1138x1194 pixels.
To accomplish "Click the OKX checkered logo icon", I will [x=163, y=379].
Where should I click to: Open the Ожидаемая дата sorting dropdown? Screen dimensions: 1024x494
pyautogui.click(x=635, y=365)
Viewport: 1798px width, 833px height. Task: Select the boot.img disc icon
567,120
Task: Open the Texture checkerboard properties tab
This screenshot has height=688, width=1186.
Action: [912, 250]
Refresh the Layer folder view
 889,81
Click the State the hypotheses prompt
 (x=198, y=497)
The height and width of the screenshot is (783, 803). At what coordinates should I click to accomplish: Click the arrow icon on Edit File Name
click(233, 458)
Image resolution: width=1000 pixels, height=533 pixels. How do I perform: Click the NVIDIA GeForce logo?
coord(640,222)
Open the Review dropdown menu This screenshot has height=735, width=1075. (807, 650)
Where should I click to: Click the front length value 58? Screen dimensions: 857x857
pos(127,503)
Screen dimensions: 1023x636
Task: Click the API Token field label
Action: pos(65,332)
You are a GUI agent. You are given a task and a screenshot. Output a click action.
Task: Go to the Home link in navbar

::::::

== Exercise aim ==
Make sure that every entry above is copied out exactly as it stands.

== Task solution ==
1138x1194 pixels.
To accomplish "Click the OKX checkered logo icon", I will [x=163, y=379].
Where should I click to: Open the Ожидаемая дата sorting dropdown? Screen dimensions: 1024x494
pyautogui.click(x=635, y=365)
Viewport: 1798px width, 833px height. Task: Select the boot.img disc icon
567,120
Task: Open the Texture checkerboard properties tab
This screenshot has height=688, width=1186.
Action: [912, 250]
Refresh the Layer folder view
 889,81
Click the State the hypotheses prompt
 (x=198, y=497)
The height and width of the screenshot is (783, 803). At what coordinates should I click to accomplish: Click the arrow icon on Edit File Name
click(233, 458)
Image resolution: width=1000 pixels, height=533 pixels. How do I perform: Click the NVIDIA GeForce logo?
coord(640,222)
Open the Review dropdown menu This screenshot has height=735, width=1075. (807, 650)
Where should I click to: Click the front length value 58? Screen dimensions: 857x857
pos(127,503)
Screen dimensions: 1023x636
Task: Click the API Token field label
Action: pos(65,332)
You are a GUI agent. You are given a task and a screenshot. Output a click action.
Task: Go to the Home link in navbar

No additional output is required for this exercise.